Crap Basket Redux. Last night the "customers" destroyed: a My Little Pony paint-on-velour kit, a Disney Princess Music Player, a Pixar Adventures movie viewer, a fugly pink backpack covered in bears and stuffed with back to school crap, a "Story Time Fun Pack," two (2!) doll hair kits, "Groovy Tubes Sea Splash," a SpongeBob Squarepants coloring book, and one Spanish language magnadoodle kit. Total value of merchandise destroyed in one day? $172.70 Congratulations, customers with spawn! I think we've set a new record!

Here's something you might consider: When we shrinkwrap something? It's because WE DON'T WANT YOU TO FUCKING OPEN IT.

Also, blisterpacks? SEALED FOR A REASON.

God I hate the customers.

*************************************

The calendars are here. I expect the Christmas merch to start piling up in the stockroom any day now. You have been warned.

*************************************

I think I have scared the newbies. In the space of one twenty minute period tonight, three of them came up to me to tell me that they had been in the Kids Section and it "looked good." Honestly, I have no idea where they get the idea that I am to be feared. It's not like I have any real authority. Relax, kids! I can't really stick my foot up your collective asses, you know. It's a: metaphor.

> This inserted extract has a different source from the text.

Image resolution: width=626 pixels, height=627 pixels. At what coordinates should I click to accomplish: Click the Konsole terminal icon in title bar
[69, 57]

*************************************

Chick Magnet: Who's that lesbian from Lesbos who wrote the poetry?
Disgruntled Bookseller (incredulously): Um, Sappho?
Chick Magnet: Yeah! That's the one! I can never remember her name!

I've already notified the Lesbian Secret Ruling Council that Chick Magnet is a Bad Lesbian, and her recruiter should be receiving a demand from the Council any day now for return of the toaster oven. While I am not a lesbian (Hi, Mom!), I do have friends in high places.

*************************************

I know we should not have laughed at the man who, while looking the other way, walked straight into and bounced off of the plate glass window. It was mean. Replaying the security video in slow motion? Totally gratuitous. We should be ashamed of ourselves. Really.